Inevitably, a new round of second-guessing will soon question whether the U.S. can or should compete in globalized manufacturing industries, whether in cleantech or other areas.

Which is as it should be -- within reason. Policymakers absolutely must study what went wrong at Solyndra in business terms, but it is also imperative that they not overlook the strengths and opportunities of the emerging "clean" economy, lest America fall further behind in this crucial sector of the global economy.

To the first point: There is no doubt Solyndra's collapse appears to counsel humility about the challenges of scaling up new technologies in tumultuous, unforgiving global markets. After all, while some like Matt Hourihan of the Information Technology and Innovation Foundation have noted the role of aggressive Chinese industrial policy in driving solar module prices down, others have argued that Solyndra simply bet on the wrong low-silicon / higher-priced technology and got busted when silicon prices declined in recent years with the world recession. Future policy needs to get better at assessing technology pathways and market trends.

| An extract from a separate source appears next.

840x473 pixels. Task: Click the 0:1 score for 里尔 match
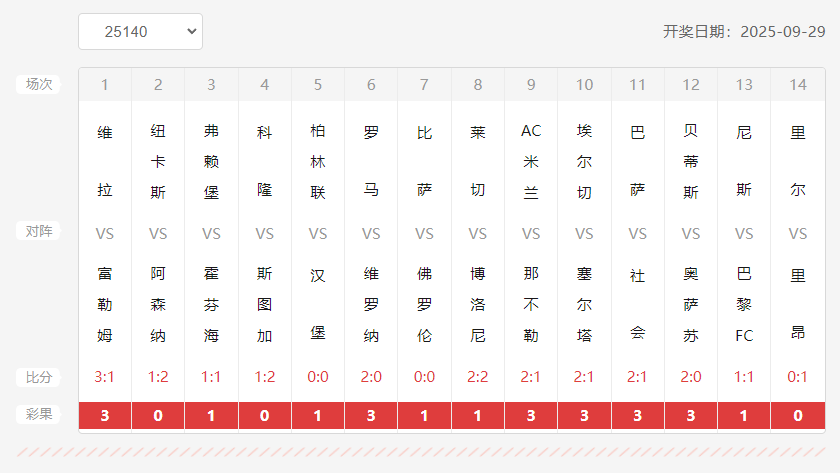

Likewise, to the extent there were irregularities in the Loan Guarantee Program process that awarded Solyndra its consideration (multiple problems have been uncovered by the Government Accountability Office), aggressive steps should be taken to ensure the integrity of this and other government investment programs. Investing in fast-moving technology, whether by government or the private sector, is tough work that requires impeccable rigor and no special pleading.

Nonetheless, it would be a serious mistake to over-interpret regarding the Solyndra crack-up, whether to generalize about the solar industry and cleantech or to broadly indict particular technology and development policies.

Begin with solar and cleantech: To be sure, several companies with more expensive products like Solyndra have faltered this summer, citing price declines and Chinese competition. Yet for all that the U.S. solar and broader "cleantech" industries remain crowded, vibrant, and growing as producers and innovators proceed rapidly down relevant technology, price, and scaling curves.

Solyndra's more expensive technology failed in the market because conventional photovoltaic companies -- including many in the U.S. -- have so dramatically driven down the price of conventional panels through technology and process gains, as notes solar executive and blogger Arno Harris. In that connection, the Brookings-Battelle Clean Economy database my team prepared in developing our recent "Sizing the Clean Economy" report identified 121 different solar photovoltaic manufacturing companies operating in the United States last year. Through the decade employment at solar PV and more general "cleantech" establishments has been growing 10 and 8 percent a year -- more than twice as fast as that in other industry establishments.

Also relevant is a new study by GTM Research for the U.S. solar industry that found that the U.S. is a net solar exporter, with a positive trade balance of $1.8 billion. While many of the modules are imported, nearly 80 percent of the final costs for solar photovoltaic systems goes to U.S. companies. The U.S. even has a positive trade balance with China in this subsector; because of exports of polysilicon and capital equipment.

As to the matter of policy, the blow-up of one particular loan guarantee to one particular company with one particular technology should not be spun into any broad new chilling of U.S. efforts to compete more aggressively in cleantech and other advanced manufacturing industries.

The growth of manufacturing- and capital-intensive industries often requires government engagement. And yet, competition and innovation inevitably involve creation and destruction. That means it's a fact of life that, as awkward as it is, government efforts will need to accept a modicum of failure in order to create much greater and lasting value.

Beyond that, the fact remains, notwithstanding an imperfect loan guarantee program, that U.S. clean energy policy as a whole is -- as we argue in our recent report -- incomplete, fragmented, and uncertain.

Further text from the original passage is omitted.